__Texto em estudo__.
Foi então que começaram a aparecer os profetas da mutação, da mudança, da adaptação, da reestruturação, da abertura, etc.
O que é que sairia deste fermento? Verdadeira renovação ou ruína? Ouvindo os profetas e os tenores do episcopado mundial, era fácil prever a catástrofe que se aproximava. Mas Pio XII manteve-se vigilante e, enquanto viveu, os impacientes por demolir moderaram os seus esforços.
E foi nesta situação extremamente perigosa que nasceu João XXIII e o seu Concílio Vaticano II.
O Concílio Vaticano II ou o momento da grande ilusão
Mesmo antes do Concílio, só se falava de mudança. A Igreja, as suas instituições, a sua doutrina, a sua liturgia, tudo era posto em causa e responsabilizado pela crise que se avizinhava.
Os últimos Papas, mais sábios do que João XXIII, tinham rejeitado a ideia de um Concílio precisamente porque temiam não poder dirigir eficazmente uma assembleia numerosa e facilmente sujeita a correntes de pensamento contrárias à ortodoxia, graças aos meios de que dispunham os líderes da opinião pública.

__Instruções__.
**A)** No texto em estudo, por que motivo os últimos Papas tinham rejeitado a ideia de um Concílio?
**B)** Estão de acordo com o texto em estudo as afirmações seguintes? Responda sim ou não a cada uma e cite as palavras do texto que o decidem.
(i) Enquanto Pio XII viveu, os impacientes por demolir moderaram os seus esforços.
(ii) Só depois do Concílio se começou a falar de mudança.
(iii) Os últimos Papas são apresentados como menos sábios do que João XXIII.

__Registos apresentados__.
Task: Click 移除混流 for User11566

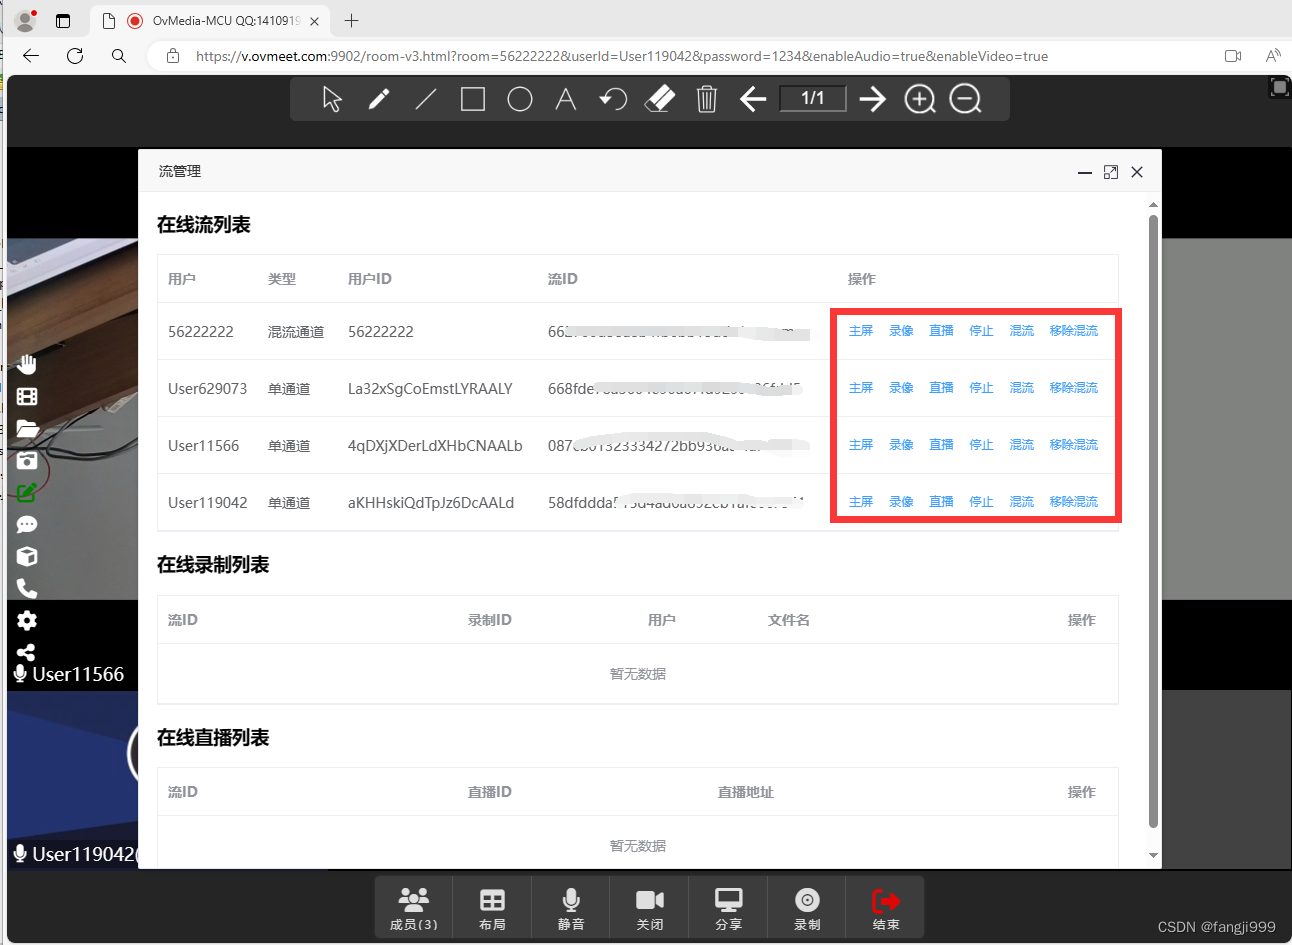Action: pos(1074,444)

...

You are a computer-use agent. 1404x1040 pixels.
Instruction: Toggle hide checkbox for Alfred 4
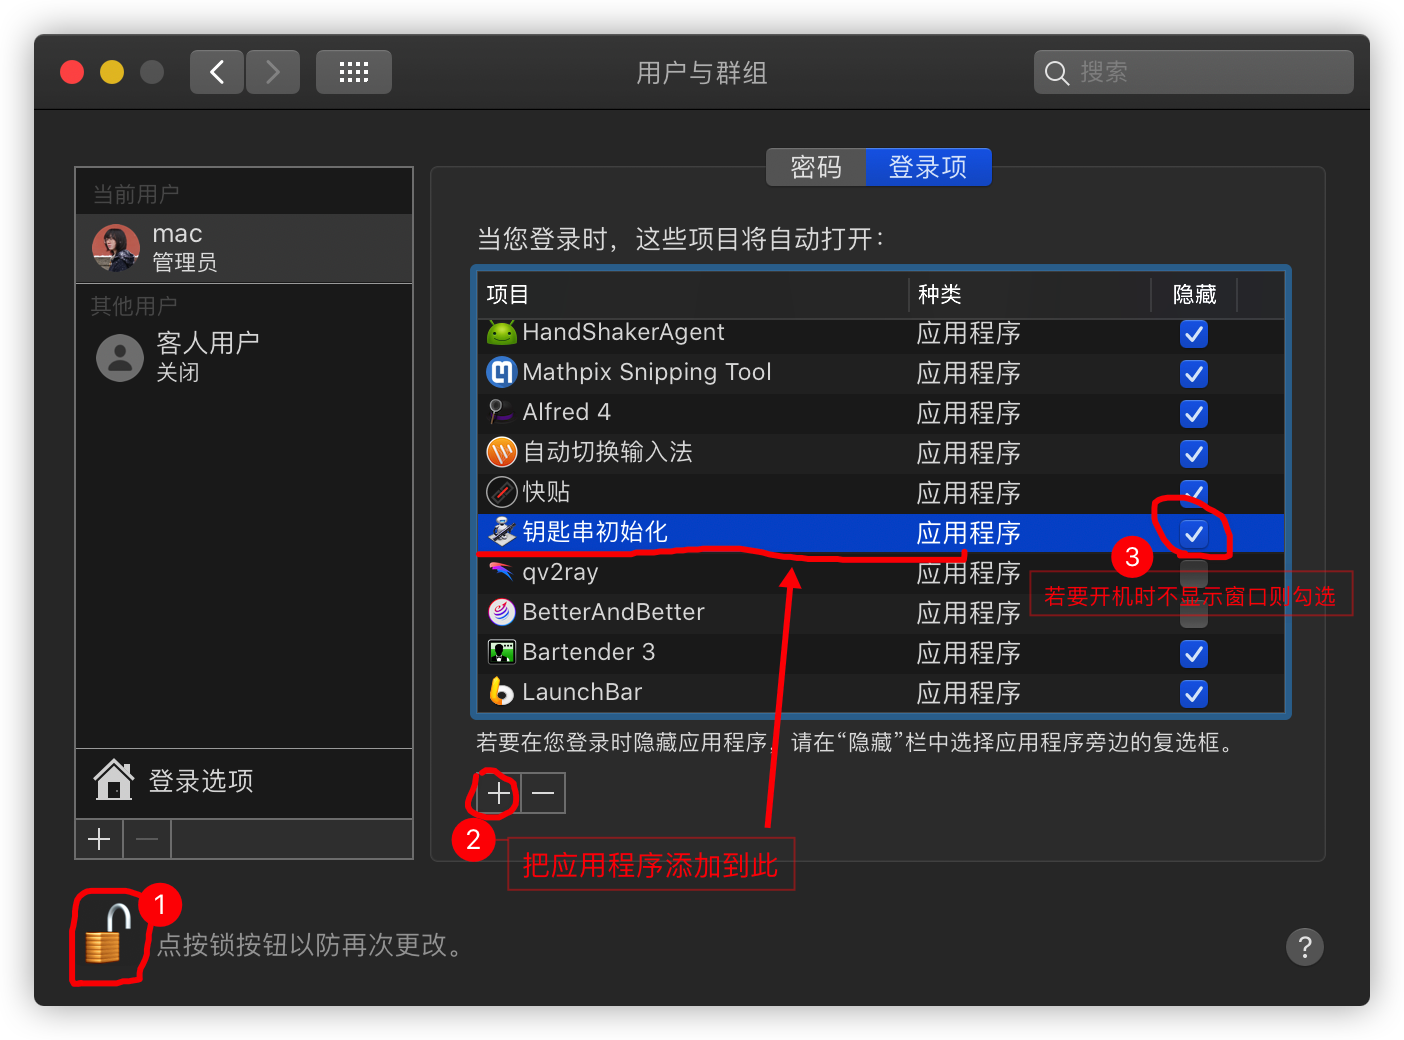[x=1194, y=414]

* * *

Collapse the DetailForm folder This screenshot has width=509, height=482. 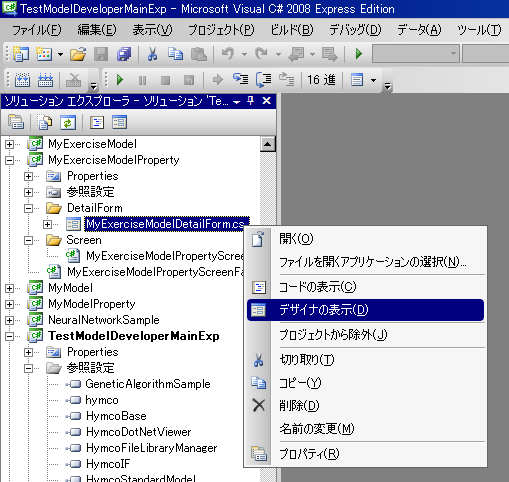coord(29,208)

__Soluções__.
**A)** Porque temiam não poder dirigir eficazmente uma assembleia numerosa e facilmente sujeita a correntes de pensamento contrárias à ortodoxia.

**B)**
(i) Sim: "Mas Pio XII manteve-se vigilante e, enquanto viveu, os impacientes por demolir moderaram os seus esforços."
(ii) Não: "Mesmo antes do Concílio, só se falava de mudança."
(iii) Não: "Os últimos Papas, mais sábios do que João XXIII"